» What you need to do
In the reflection on the Jean Cocteau murals, what year was the church of Notre Dame de France consecrated?

» Quoted text
• • •

Showing posts with label jean cocteau. Show all posts
Showing posts with label jean cocteau. Show all posts

10 Feb 2025

A Reflection on the Jean Cocteau Murals at the Church of Notre Dame de France

Jean Cocteau: detail from his Crucifxion scene mural
Notre Dame de France (London, 1960)
 
I. 
 
I am not what you would call a Jean Cocteau specialist: I haven't read of any his poetry, fiction, or criticism; nor seen any of his works for stage and screen, with the exception of La Belle et la Bête (1946), which I watched as a child at school; nor am I familiar with his work as a visual artist, again with a single exception to this, namely, the murals he executed for the Church of Notre Dame de France ...
 
 
II. 
 
 
I'm not French, nor am I Catholic or a Christian of any description, but I do love to enter the church of Notre Dame de France, based in Soho, London - just off Leicester Square - which was consecrated in 1868 (although the original building prior to its redevelopment into a place of worship is somewhat older). 
 
Badly damaged by German bombs during the Blitz, the church had to have extensive structural repairs that were not completed until several years after the War ended.
 
The French Ambassador, Jean Chauval, promoted the idea of creating a sacred space with a uniquely French feel and so, during the 1950s, the French Cultural Attaché René Varin was tasked with commisioning eminent artists of the time to work on the decoration of the rebuilt church.

• • •

» Data block
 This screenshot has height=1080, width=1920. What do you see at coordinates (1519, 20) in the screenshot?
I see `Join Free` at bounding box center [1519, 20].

• • •

» Exercise result
1868